Though he was born on November 24, 1881, Sir Chhotu had announced that ‘Basant Panchami’ (which falls on February 16 this year) should be celebrated as his birthday. And the tradition continues till date.
Rakesh Tikait, national spokesperson of Bhartiya Kisan Union, paid homage to the farmer leader. “On the occasion of Basant Panchami, which also happens to be the birth anniversary of Sir Chhotu Ram Ji, the entire farmer fraternity bows down before the visionary leader,” he said.
Tikait recollected Sir Chhotu’s efforts in the uplift of farmers, the poor, the downtrodden, the suppressed. “He will always be remembered for creating a new awakening among farmers of the country,” he said.
About Sir Chhotu Ram
Unveiling a 64-foot statue of the leader in Rohtak, Haryana, in 2018, Prime Minister Narendra Modi described Sir Chhotu as a social reformer. “Kisano ki awaaj” [voice of farmers], “kisano ka masiha” [messiah of peasants] and “rehbar-e-azam” (great leader). He said there is a need to make more efforts to realise the dreams of Sir Chhotu. Modi compared him to Sardar Vallabhbhai Patel during his speech.

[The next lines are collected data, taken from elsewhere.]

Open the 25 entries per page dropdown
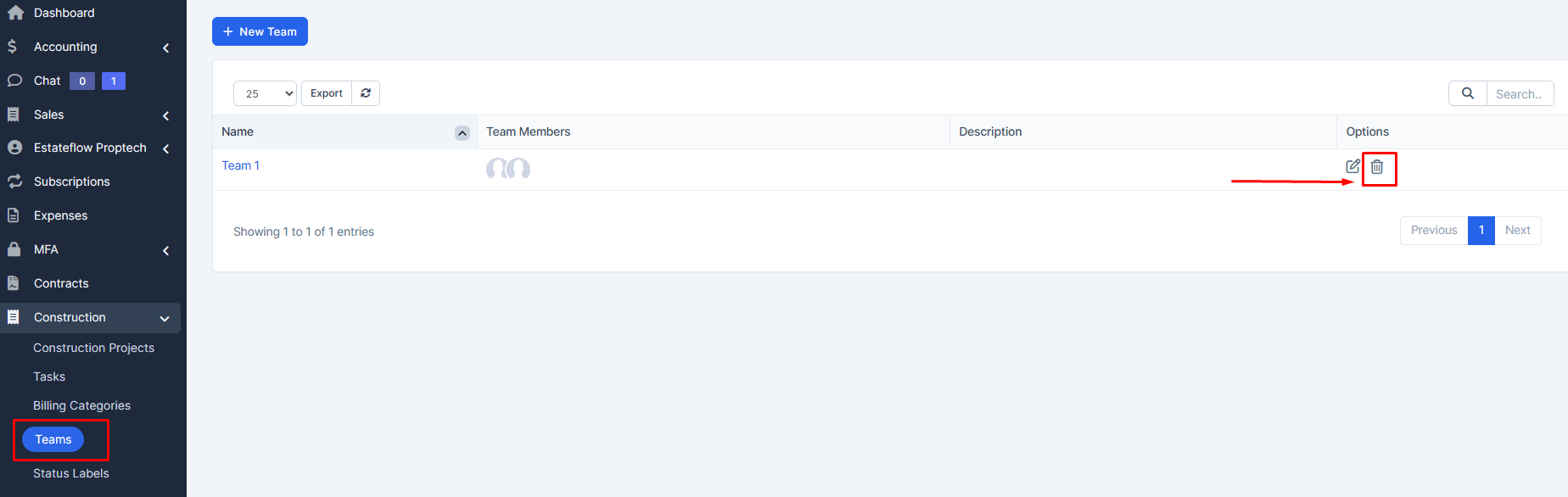 click(265, 93)
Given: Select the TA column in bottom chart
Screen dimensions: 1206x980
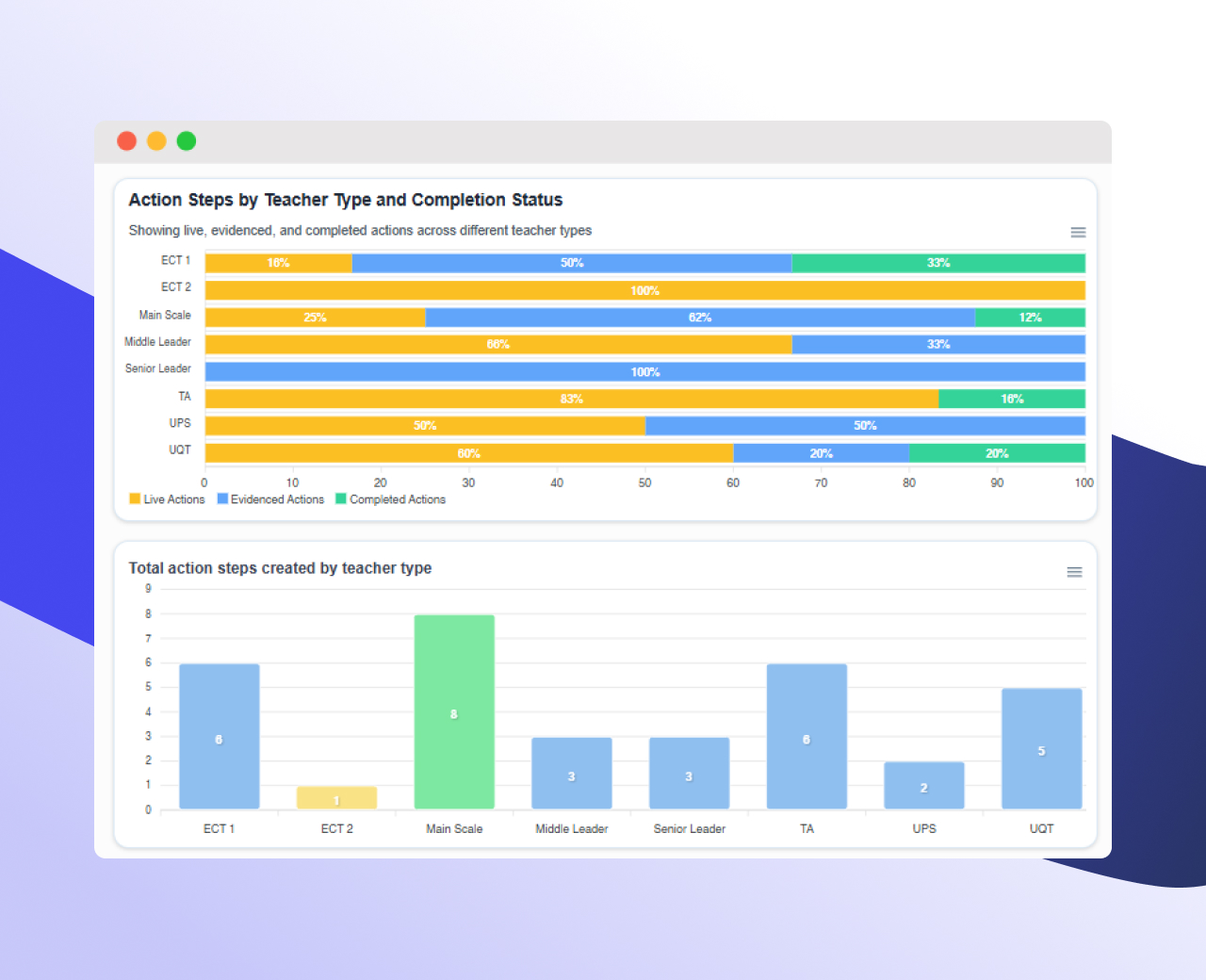Looking at the screenshot, I should coord(807,737).
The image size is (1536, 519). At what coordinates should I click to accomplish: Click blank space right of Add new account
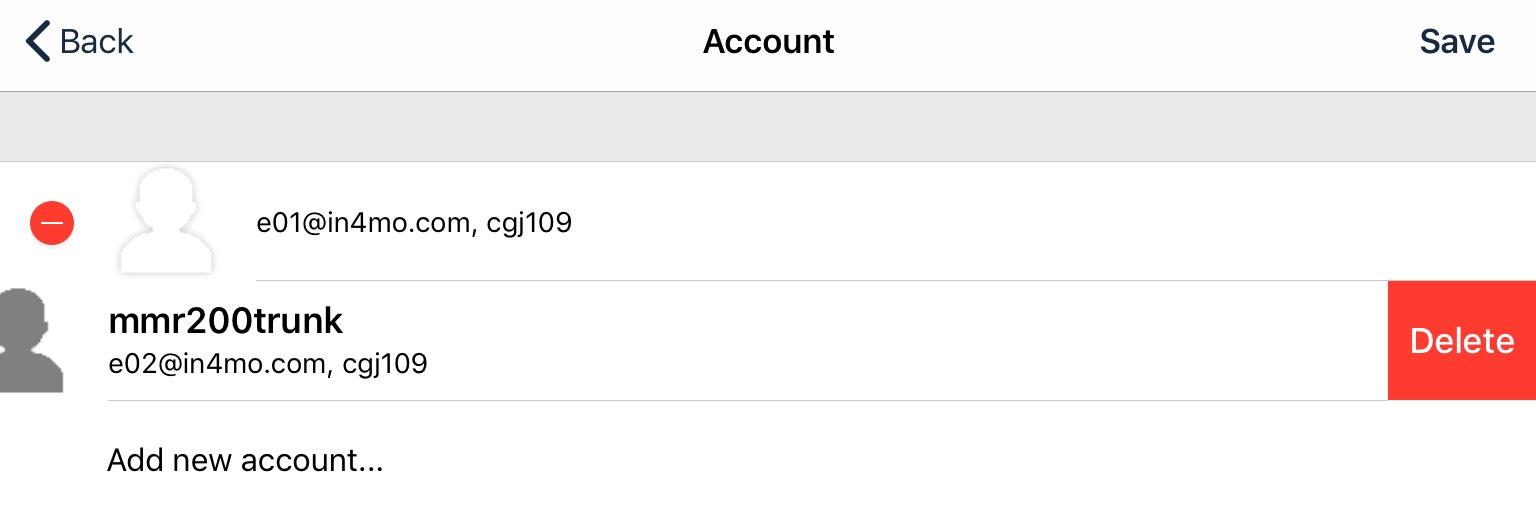point(900,461)
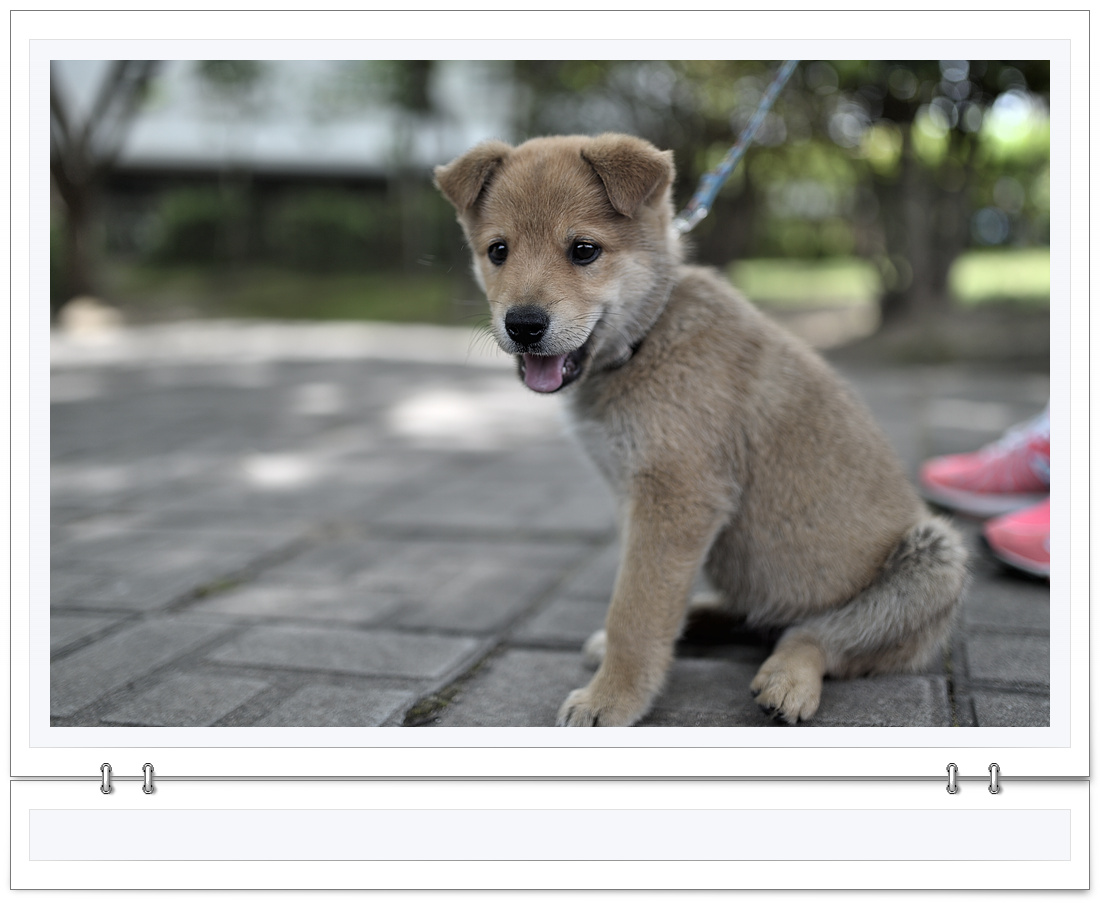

Born in Ghari Sampla village in Rohtak in a Jat family, Sir Chhotu was one of the most prominent pre-partition politicians in Punjab and an ideologue of the Jat peasantry.
His great-grandfather, Ram Rattan, owned a dry and unproductive farmholding of about 10 acres. Debts and litigations were common problems in his family.
The story of the making of a leader started when Chhotu Ram and his father approached the local sahukar (moneylender) at Sampla mandi for a loan, but the sahukar flung a fan at his father “with unspoken indignation to cool his large perspiring semi-naked body”.
The humiliation ignited a fire in Sir Chhotu and he decided to stand up for farmers and their cause. He left his hometown to be enrolled in the Christian Mission School in Delhi, but it was not easy for the family to raise the required funds for his education, so he organised a strike against the in-charge of the boarding house to lower fees, for which he was given the nickname ‘General Roberts’.
Chhotu Ram passed the intermediate examination in 1903. The same year he joined St Stephen’s College and became a graduate in 1905. He obtained his LLB degree from Agra College in 1910 and became a lawyer in 1912.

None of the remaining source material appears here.